Tujuan —
Jawab pertanyaan berikut berdasarkan teks tentang rute ke Wae Rebo.
1. Berapa kisaran biaya ojek dari Denge ke Pos 1 sekali jalan per penumpang?
2. Berapa lama pendakian dari Pos 1 menuju Pos 2?
3. Berapa lama perjalanan dari Labuan Bajo ke Lembor?

Teks Kutipan —
****

Untuk sewa mobil, tarif berkisar antara Rp 500.000,00 – Rp 700.000,00 per hari.
Setelah sampai dan beristirahat di Denge, perjalanan selanjutnya adalah menuju Pos 1 pendakian menuju desa tujuan.
Kamu cuma bisa berjalan kaki atau menggunakan jasa ojek lokal dari Denge ke Pos 1 pendakian sebagai cara ke desa Wae Rebo selanjutnya. Alasannya, akses ke Pos 1 harus melalui jembatan.
Biaya untuk jasa ojek cukup terjangkau, yaitu berkisar antara Rp 20.000,00-Rp 50.000,00 sekali jalan per penumpang.
Setibanya di Pos 1, kamu bisa kembali mengistirahatkan fisik sebelum menempuh pendakian menuju Pos 2 yang memakan waktu sekitar 2 sampai 3 jam dengan medan area hutan yang cukup menanjak.
Dari Pos 2, kamu harus menuju Pos 3 tempat membunyikan kentongan di rumah kasih ibu untuk memberi tanda pada penduduk Kampung di Atas Awan tentang kedatangan kamu sebagai pengunjung desa.
Perjalanan kamu dari Pos 2 untuk bermuara di desa nan indah tersebut berdurasi kurang lebih 1 jam melewati hutan dan perkebunan kopi penduduk desa dengan jalan yang lebih datar dan cenderung menurun.
b. Rute 2: Labuan Bajo – Lembor – Nangili – Dintor – Denge – Pos 1 Pendakian ke desa
Beberapa traveler lokal menyebutkan pilihan menyewa motor dari Labuan Bajo untuk menuju Denge sebagai rute perjalanan yang lebih cepat dibandingkan menggunakan mobil melalui Ruteng.
Pasalnya, jalur yang digunakan adalah jalur Lembor yang terhubung dengan sebuah jembatan dan hanya bisa kamu lewati menggunakan motor.
Dari Labuan Bajo, kamu perlu berkendara menuju Lembor melalui jalur Trans Flores dengan Gereja St. Petrus dan Paulus Denge sebagai acuan.
Untuk durasi perjalanan Labuan Bajo – Lembor adalah sekitar 1,5 jam.
Menurut laman Tour Flores Komodo, di Lembor, kamu perlu mengisi bahan bakar motor sekaligus sarapan berhubung di daerah setelahnya akan sulit mencari tempat pengisian bahan bakar maupun rumah makan.
Selanjutnya, ambil jalur perjalanan menuju Nangili mengikuti plang petunjuk jalan. Rute perjalanan ini menyusuri pantai dengan medan yang cukup mulus.

****

Butir dari kumpulan data
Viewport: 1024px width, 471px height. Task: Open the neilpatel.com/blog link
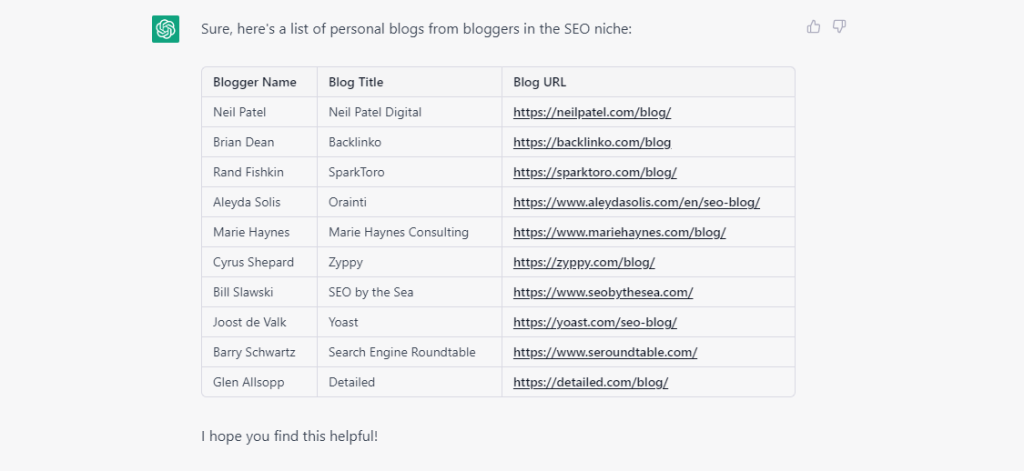pos(592,112)
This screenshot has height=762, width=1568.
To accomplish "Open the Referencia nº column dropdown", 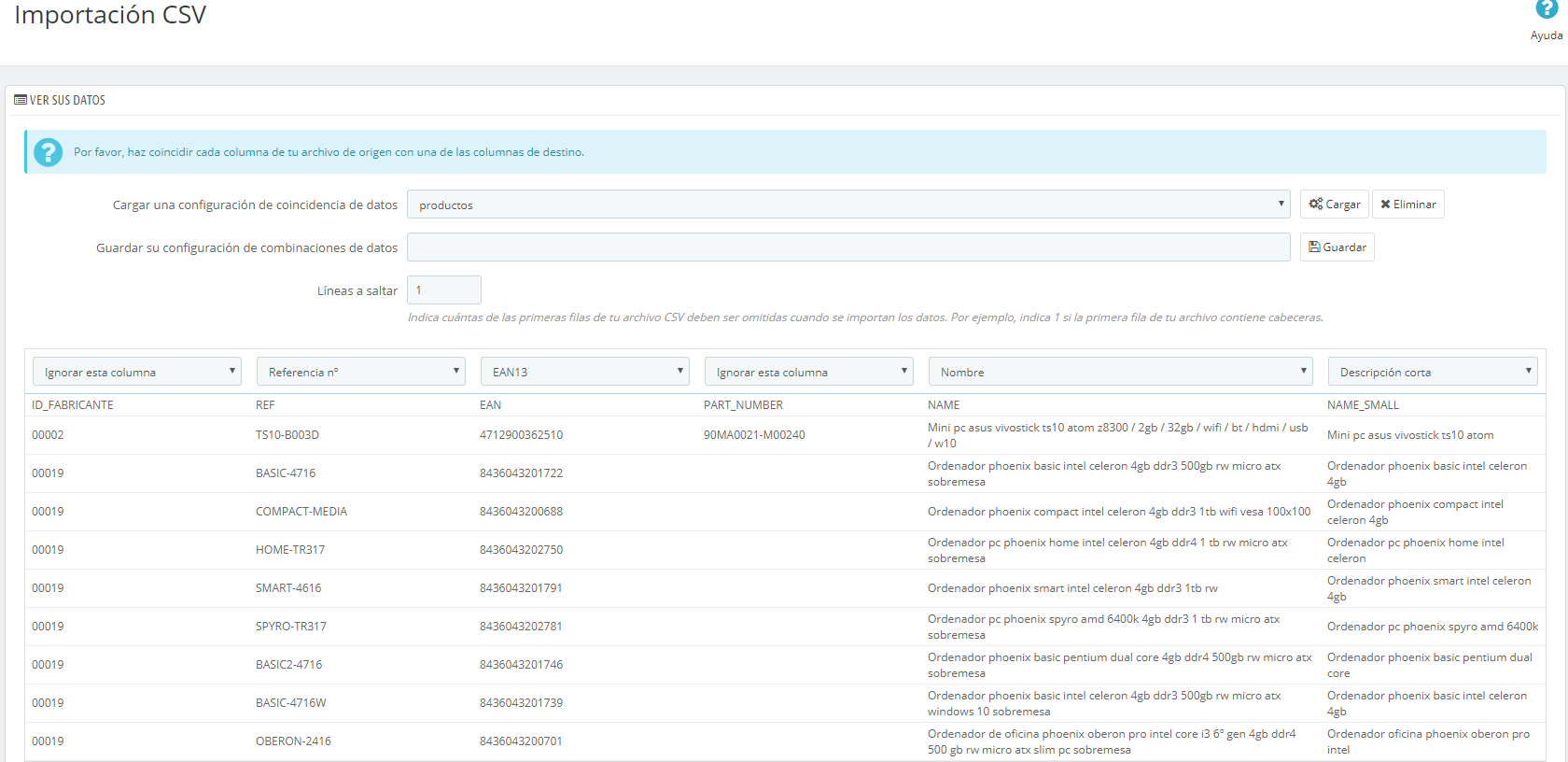I will (361, 372).
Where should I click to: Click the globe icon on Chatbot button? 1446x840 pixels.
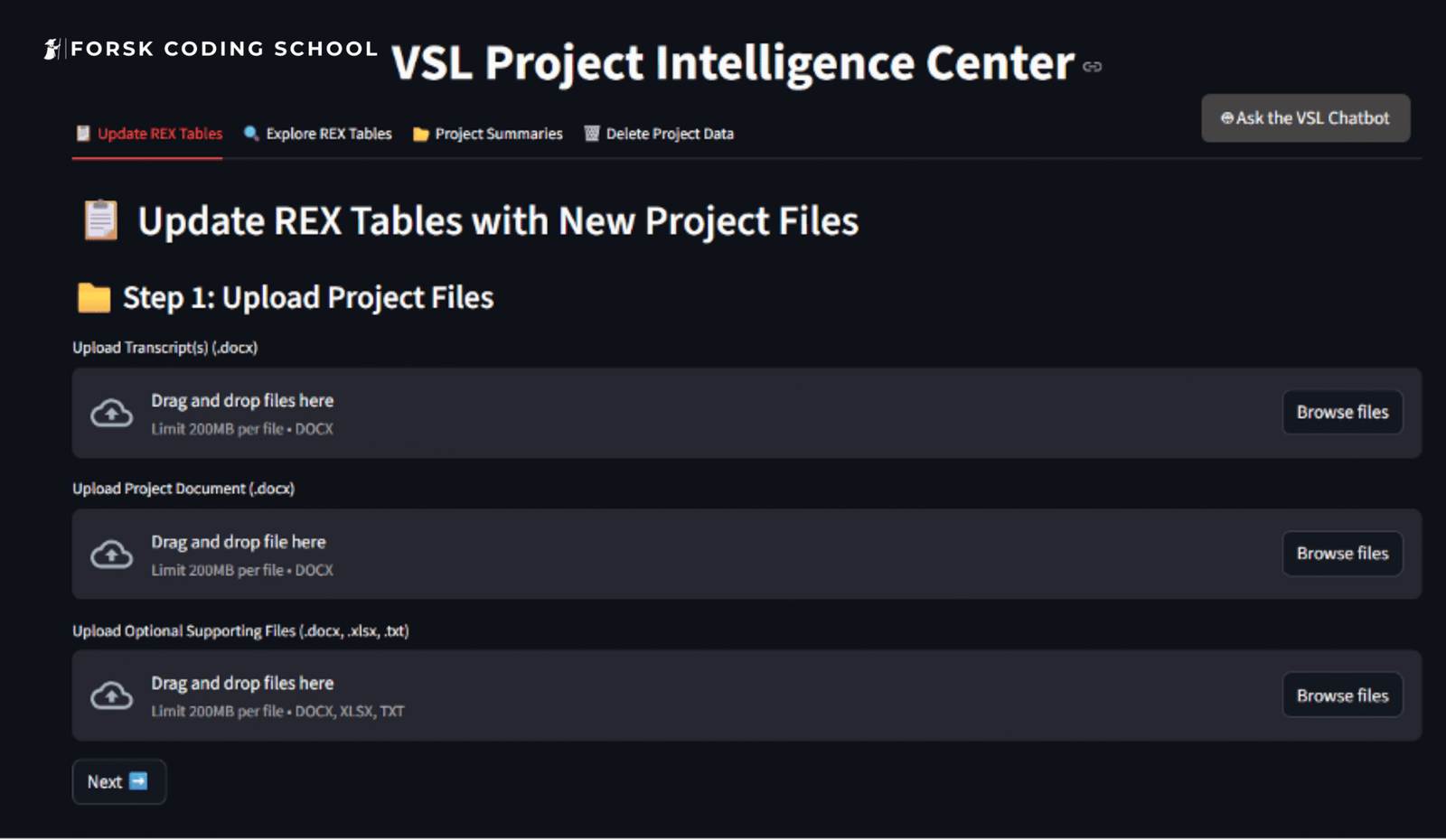click(x=1226, y=118)
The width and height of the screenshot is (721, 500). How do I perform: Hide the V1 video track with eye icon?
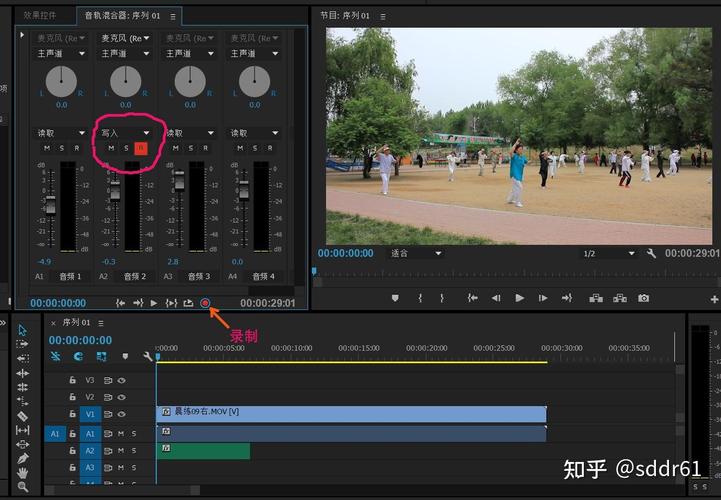click(x=121, y=413)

****

Hasil Akhir —
1. Rp 20.000,00–Rp 50.000,00.
2. Sekitar 2 sampai 3 jam.
3. Sekitar 1,5 jam.